Undated (AP) _ Talks in Detroit to settle a walkout by 10,500 striking teachers ended in deadlock early today, while 20,000 teachers in Philadelphia reached an agreement just before their contract expired.

Striking teachers reached a settlement today with a school district in Cherry Hill, N.J.

But in East St. Louis, Ill., public school teachers struck today after a 10-hour negotiating session over pay and other issues broke down, halting classes for more than 14,000 students two weeks after they began. No further talks were scheduled.

Court-ordered talks between the Detroit Board of Education and striking teachers ended at 1 a.m. No further negotiations were scheduled. A mediator ordered an independent review of both sides’ bargaining position.

Superintendent Deborah McGriff said she hoped the teachers would return to work, saying the review could take up to 1 1/2 months. John Elliott, president of the Detroit Federation of Teachers, said it was unlikely teachers would return.

If the union resists, McGriff said she would ask district lawyers to seek a back-to-work order. The judge who ordered both sides to negotiate through the Labor Day weekend rejected a similar request last week.

The strike began Aug. 31, extending summer vacation for 168,000 students.

The Detroit teachers’ union has asked for an 8 percent raise. The district offered no raise, but a 3 percent bonus for attending staff development workshops.

In Philadelphia, teachers agreed Monday night on a two-year contract that gives them no pay increases until January 1994, when they get a 3 percent raise.

Members of the Philadelphia Federation of Teachers who had gathered at the Civic Center for a possible strike authorization approved the contract by a voice vote. The agreement was announced at 11:30 p.m., half an hour before the teachers’ current contract expired.

The new pact preserves health, welfare and worker compensation benefits at the levels of the old contract, union president Ted Kirsch said.

″I think that we did well considering we didn’t have to strike to get it,″ said Jessie Knox, an elementary school teacher.

Friday is the first scheduled day of classes for most of Philadelphia’s nearly 200,000 students. Teachers were due back in school today.

In Rhode Island, teachers ratified a new contract that averted a strike in Narragansett. Classes for the coastal town’s 1,900 students and 174 teachers begin Wednesday. Last-ditch efforts to settle strikes by more than 1,000 teachers in Warwick and East Greenwich broke off early today.

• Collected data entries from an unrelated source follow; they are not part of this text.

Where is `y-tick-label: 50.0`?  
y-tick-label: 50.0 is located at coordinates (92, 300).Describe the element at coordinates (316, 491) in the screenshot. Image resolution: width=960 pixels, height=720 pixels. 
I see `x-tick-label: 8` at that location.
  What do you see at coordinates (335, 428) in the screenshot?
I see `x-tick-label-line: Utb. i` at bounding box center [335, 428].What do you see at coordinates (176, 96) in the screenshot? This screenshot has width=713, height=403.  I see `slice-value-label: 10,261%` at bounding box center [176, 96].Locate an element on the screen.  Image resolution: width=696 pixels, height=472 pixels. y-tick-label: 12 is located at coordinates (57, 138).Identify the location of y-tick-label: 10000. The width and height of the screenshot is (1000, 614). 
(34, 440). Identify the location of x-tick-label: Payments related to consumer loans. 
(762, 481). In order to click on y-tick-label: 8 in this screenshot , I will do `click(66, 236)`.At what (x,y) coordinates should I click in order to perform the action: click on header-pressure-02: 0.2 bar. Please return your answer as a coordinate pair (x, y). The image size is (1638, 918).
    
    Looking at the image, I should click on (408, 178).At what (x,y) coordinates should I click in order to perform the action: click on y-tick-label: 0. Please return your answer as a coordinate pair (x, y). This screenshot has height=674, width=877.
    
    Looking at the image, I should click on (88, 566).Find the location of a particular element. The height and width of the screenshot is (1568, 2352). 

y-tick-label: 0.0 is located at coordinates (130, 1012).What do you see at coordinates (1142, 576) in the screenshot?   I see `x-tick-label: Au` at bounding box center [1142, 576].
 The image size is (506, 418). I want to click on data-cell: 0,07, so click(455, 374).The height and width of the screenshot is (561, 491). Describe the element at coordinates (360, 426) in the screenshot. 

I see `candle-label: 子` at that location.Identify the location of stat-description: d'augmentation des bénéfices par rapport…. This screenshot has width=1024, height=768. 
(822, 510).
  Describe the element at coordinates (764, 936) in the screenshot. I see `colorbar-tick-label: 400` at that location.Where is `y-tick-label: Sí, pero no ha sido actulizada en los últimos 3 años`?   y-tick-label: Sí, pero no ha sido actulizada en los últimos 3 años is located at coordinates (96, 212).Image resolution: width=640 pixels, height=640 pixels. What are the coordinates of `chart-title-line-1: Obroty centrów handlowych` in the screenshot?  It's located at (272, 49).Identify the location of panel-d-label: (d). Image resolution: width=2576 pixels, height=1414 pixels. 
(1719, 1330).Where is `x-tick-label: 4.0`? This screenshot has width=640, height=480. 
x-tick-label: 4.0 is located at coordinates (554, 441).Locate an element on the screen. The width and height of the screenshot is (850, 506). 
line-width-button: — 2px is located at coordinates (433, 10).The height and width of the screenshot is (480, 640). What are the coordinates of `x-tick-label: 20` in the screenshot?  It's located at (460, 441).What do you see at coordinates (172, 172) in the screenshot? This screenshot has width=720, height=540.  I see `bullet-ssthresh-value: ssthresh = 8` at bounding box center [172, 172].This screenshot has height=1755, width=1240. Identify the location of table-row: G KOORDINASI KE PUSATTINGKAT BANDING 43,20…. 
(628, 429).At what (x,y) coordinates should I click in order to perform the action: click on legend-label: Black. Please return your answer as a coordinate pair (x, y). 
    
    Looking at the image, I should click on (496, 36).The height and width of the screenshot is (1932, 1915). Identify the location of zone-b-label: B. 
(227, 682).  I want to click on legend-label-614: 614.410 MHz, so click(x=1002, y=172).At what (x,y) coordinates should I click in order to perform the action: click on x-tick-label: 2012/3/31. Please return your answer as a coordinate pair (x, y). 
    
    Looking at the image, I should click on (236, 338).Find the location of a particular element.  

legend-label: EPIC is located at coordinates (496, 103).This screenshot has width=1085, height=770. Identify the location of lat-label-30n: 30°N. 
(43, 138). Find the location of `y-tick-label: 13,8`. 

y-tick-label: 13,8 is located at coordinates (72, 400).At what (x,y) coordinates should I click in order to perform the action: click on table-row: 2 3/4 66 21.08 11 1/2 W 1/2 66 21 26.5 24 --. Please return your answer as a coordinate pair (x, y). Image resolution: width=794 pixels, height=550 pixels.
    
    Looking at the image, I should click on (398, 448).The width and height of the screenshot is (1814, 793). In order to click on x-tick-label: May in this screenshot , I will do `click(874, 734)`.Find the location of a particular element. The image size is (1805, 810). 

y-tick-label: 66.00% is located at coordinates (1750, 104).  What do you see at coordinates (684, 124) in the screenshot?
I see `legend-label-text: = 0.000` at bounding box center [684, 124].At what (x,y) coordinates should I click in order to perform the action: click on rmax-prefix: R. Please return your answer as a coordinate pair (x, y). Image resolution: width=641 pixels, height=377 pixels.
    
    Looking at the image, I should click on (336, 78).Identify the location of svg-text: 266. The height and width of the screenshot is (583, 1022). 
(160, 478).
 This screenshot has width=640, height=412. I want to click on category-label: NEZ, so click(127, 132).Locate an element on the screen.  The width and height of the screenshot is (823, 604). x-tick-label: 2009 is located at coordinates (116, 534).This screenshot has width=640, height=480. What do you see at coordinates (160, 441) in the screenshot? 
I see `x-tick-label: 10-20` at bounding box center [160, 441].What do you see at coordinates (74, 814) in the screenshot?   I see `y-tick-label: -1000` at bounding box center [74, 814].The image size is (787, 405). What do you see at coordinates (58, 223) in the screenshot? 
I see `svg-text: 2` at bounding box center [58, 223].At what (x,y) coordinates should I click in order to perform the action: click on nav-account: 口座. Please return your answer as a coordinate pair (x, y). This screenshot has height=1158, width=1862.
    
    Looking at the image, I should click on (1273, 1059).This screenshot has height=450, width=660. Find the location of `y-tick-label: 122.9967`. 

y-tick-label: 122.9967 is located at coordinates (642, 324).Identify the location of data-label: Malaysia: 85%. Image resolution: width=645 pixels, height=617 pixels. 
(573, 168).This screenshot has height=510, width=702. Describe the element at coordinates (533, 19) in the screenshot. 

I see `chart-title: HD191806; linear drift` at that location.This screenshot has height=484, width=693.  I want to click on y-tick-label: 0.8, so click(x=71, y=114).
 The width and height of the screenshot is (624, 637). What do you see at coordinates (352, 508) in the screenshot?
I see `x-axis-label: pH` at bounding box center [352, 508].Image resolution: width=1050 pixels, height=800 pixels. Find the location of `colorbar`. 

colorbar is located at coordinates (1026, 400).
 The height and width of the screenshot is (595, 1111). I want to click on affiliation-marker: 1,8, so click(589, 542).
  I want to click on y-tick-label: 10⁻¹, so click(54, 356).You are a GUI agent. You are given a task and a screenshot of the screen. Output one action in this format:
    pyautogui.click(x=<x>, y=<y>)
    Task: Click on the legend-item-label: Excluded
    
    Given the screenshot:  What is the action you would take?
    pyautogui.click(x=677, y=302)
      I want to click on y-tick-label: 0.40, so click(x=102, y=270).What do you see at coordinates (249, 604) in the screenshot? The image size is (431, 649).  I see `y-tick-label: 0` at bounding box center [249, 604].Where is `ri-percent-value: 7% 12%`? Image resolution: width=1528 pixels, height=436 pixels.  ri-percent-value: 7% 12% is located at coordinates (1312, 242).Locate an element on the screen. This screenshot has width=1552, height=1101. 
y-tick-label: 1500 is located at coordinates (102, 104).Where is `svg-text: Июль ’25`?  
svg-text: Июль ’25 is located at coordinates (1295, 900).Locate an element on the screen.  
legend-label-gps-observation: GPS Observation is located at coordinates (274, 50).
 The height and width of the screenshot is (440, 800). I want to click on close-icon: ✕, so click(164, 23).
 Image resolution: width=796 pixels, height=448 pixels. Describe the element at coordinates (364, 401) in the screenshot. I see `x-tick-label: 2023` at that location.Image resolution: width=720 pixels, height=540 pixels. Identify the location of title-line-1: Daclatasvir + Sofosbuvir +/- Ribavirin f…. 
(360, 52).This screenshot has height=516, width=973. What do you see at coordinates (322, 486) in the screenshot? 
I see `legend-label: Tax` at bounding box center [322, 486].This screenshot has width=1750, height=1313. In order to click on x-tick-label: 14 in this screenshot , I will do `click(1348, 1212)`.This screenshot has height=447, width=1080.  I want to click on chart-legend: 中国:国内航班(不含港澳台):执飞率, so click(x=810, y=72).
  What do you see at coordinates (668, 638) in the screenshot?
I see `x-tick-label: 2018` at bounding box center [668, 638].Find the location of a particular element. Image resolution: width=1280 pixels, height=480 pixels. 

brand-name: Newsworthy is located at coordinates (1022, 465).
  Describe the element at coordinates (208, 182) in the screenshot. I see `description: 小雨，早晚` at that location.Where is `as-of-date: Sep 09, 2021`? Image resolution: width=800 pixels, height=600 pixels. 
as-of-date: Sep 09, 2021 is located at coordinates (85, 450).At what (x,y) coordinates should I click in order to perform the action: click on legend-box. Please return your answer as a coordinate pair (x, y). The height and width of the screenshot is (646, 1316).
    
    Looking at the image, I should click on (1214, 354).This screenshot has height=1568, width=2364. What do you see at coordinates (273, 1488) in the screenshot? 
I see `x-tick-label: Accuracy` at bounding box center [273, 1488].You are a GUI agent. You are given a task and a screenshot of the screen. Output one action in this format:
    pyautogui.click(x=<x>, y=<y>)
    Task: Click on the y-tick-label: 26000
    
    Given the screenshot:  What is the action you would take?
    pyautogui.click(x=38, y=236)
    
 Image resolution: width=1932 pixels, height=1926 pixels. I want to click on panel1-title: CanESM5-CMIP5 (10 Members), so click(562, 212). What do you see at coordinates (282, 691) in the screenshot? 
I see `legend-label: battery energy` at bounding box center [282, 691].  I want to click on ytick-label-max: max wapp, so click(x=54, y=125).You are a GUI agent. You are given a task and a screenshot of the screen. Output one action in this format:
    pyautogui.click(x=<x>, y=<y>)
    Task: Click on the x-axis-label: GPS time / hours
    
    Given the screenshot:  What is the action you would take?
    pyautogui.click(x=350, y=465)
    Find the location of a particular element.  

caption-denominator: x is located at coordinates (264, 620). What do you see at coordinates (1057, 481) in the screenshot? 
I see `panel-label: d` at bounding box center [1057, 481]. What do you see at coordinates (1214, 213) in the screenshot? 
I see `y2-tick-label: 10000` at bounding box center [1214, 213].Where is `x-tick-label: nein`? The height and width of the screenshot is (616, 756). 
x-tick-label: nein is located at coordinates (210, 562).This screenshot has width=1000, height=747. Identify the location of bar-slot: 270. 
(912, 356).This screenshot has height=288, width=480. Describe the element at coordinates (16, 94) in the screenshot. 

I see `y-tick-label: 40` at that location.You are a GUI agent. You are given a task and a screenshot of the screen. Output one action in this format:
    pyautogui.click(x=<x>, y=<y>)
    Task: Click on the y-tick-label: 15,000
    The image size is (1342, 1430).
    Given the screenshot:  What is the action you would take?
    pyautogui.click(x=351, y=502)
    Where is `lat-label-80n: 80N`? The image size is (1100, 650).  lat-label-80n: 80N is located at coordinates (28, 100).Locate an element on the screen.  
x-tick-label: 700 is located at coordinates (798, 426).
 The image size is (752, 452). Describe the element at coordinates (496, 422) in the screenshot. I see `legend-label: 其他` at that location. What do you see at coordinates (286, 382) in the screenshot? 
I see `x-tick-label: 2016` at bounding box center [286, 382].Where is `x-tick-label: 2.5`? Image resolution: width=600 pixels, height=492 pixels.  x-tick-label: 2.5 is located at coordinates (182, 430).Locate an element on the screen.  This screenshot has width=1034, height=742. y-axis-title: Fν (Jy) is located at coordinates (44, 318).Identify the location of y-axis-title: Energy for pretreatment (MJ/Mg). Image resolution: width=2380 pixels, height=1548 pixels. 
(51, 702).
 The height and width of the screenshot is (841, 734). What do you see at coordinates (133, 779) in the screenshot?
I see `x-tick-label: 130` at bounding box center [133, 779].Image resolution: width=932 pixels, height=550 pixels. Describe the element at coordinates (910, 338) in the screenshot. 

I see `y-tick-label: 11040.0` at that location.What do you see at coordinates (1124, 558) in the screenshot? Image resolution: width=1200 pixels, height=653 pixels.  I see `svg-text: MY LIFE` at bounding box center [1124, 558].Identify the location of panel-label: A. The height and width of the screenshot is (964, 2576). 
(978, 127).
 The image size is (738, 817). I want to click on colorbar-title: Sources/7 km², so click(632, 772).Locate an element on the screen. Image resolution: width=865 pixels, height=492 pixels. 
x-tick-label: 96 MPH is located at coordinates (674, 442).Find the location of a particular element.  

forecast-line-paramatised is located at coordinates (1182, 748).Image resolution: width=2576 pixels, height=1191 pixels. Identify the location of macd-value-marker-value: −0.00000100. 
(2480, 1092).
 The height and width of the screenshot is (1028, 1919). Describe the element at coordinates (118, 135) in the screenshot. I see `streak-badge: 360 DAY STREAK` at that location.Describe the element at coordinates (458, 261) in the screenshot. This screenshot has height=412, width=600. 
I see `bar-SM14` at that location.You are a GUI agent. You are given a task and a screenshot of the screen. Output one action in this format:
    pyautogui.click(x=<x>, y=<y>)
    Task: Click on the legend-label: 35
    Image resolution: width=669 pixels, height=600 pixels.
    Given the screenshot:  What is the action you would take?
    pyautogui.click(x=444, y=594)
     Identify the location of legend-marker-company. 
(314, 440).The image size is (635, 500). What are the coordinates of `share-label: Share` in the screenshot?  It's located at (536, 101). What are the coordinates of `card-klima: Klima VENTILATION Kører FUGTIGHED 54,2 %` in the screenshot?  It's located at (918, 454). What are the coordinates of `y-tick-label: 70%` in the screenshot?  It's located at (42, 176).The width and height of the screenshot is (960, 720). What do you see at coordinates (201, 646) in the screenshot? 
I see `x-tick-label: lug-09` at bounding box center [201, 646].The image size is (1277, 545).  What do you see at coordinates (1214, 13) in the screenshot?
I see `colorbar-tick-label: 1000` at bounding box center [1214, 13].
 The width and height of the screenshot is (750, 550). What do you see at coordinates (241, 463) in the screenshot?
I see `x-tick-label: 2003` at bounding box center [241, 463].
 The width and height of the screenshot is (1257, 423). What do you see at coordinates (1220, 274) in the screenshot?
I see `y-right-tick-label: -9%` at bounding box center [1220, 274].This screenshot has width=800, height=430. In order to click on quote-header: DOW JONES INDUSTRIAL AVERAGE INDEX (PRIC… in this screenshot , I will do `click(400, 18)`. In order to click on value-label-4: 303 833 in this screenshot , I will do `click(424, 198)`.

In Cherry Hill, N.J., teachers approved a three-year contract hammered out in talks that ended early today. Classes were to begin Wednesday. The week-old strike has idled 10,000 students.

The agreement calls for an average salary increase of $8,900 over three years, said New Jersey Education Association spokeswoman Lynn Maher.

In Illinois, about 150 teachers remained on strike in Harrisburg for the third week, idling 2,300 students. A two-week-long strike affecting 1,700 students in Rochester, Ill., was settled Monday.

Strikes continued in Grand Haven, Inkster and Rockford, Mich., idling about 720 teachers and 14,400 students. In Clarkston, Mich., classes were to begin today for 5,574 students after a week-old strike was ended Saturday.